Start of SOURCE DATA

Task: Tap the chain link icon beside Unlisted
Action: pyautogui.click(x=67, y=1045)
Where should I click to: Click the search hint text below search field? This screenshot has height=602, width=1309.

End of SOURCE DATA
Start of SOURCE DATA

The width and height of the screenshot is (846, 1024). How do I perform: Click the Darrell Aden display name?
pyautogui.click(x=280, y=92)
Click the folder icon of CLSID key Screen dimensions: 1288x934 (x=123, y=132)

End of SOURCE DATA
Start of SOURCE DATA

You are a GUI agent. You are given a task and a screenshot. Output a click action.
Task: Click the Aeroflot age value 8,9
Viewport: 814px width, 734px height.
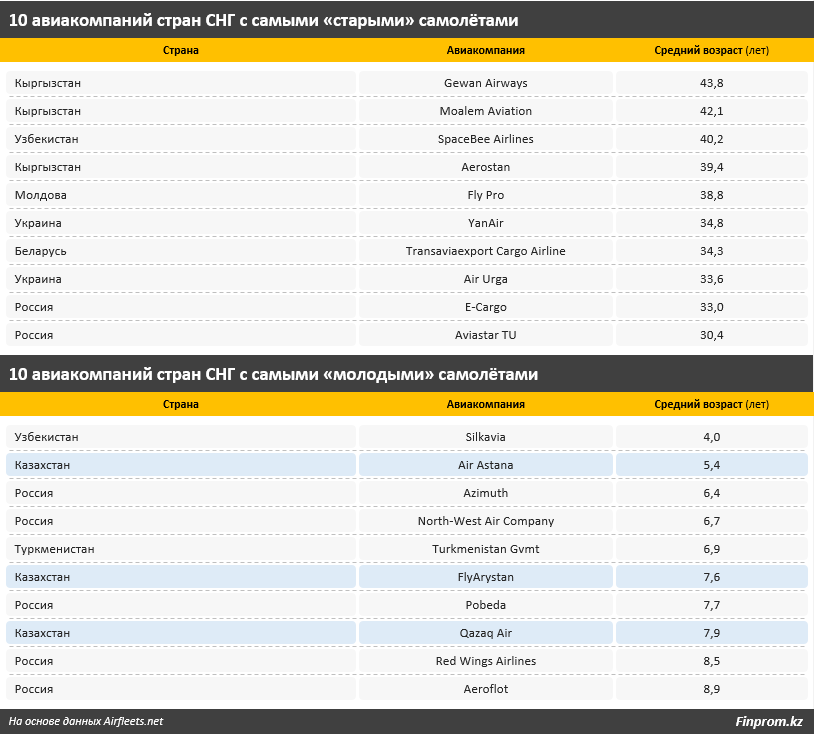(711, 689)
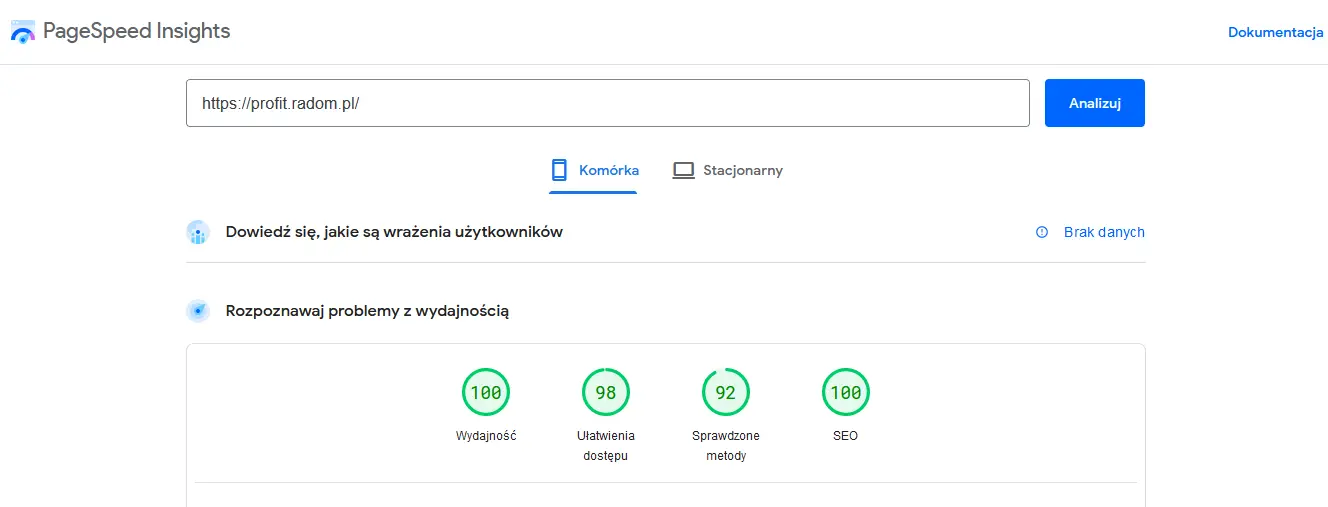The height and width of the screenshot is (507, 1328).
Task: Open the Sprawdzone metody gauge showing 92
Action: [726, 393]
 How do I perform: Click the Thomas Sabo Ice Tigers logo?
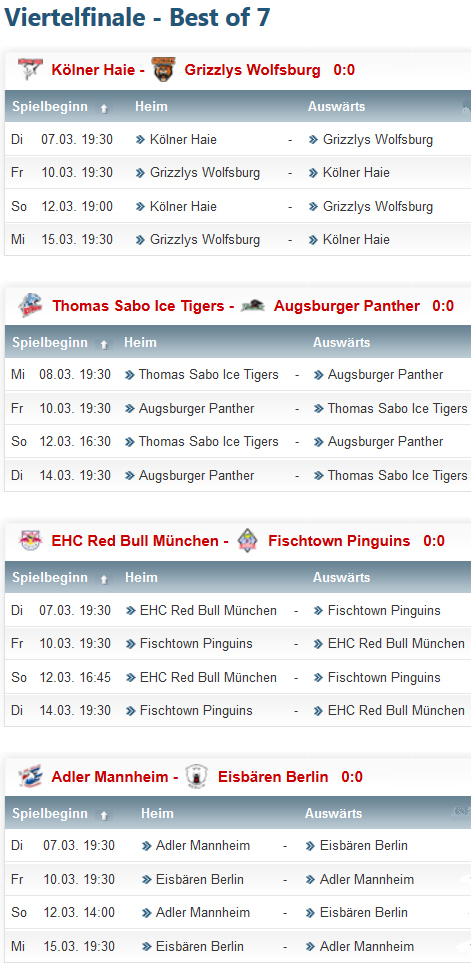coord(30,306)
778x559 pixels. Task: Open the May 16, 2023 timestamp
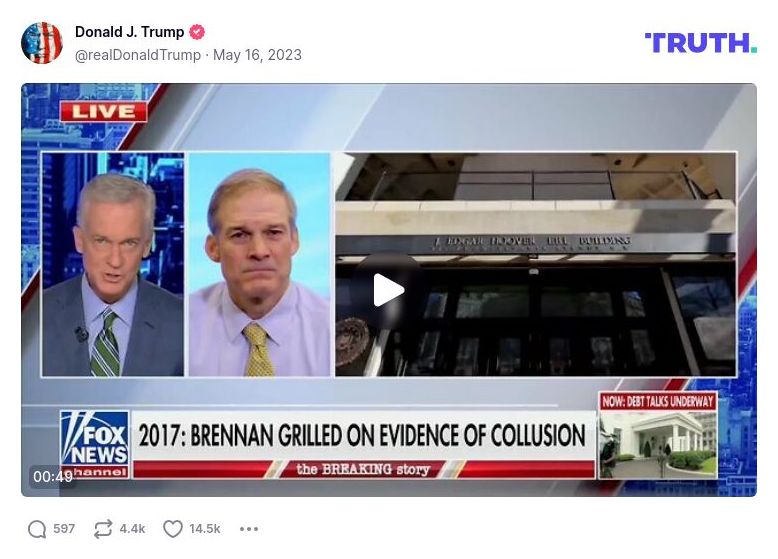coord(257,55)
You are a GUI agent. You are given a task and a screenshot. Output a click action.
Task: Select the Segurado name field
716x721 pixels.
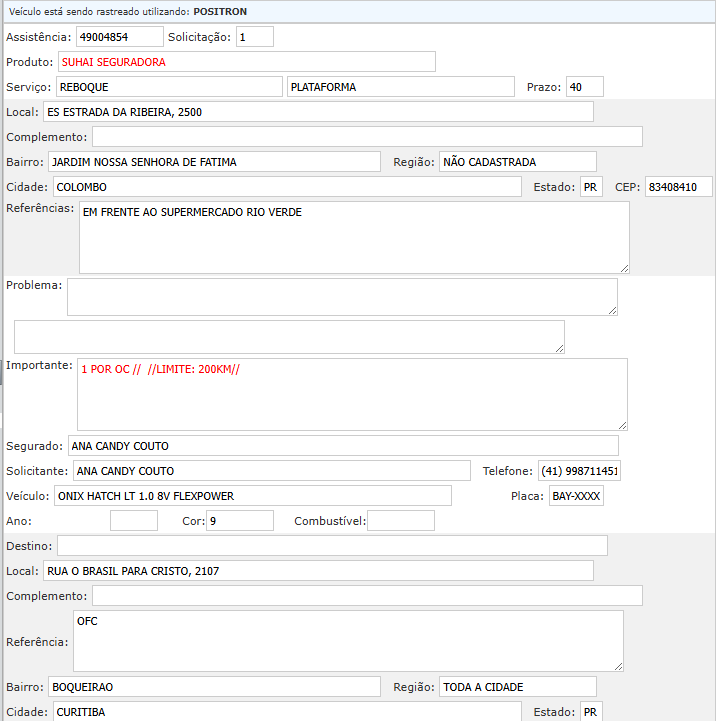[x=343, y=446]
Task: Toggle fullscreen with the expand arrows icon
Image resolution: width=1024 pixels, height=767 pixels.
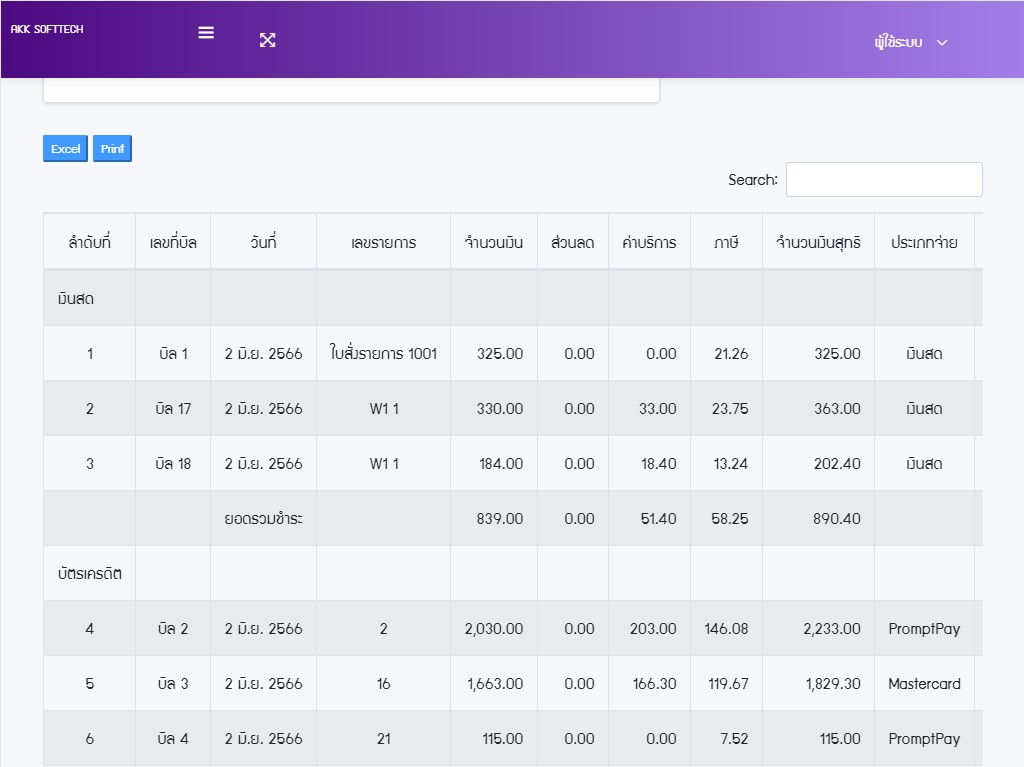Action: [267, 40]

End of SOURCE DATA

*BRIEF*. Report all lines above with "field".

*PROBLEM SOLUTION*.
Where should I click to: Click the search hint text below search field? This screenshot has height=602, width=1309.
Task: Select the Segurado name field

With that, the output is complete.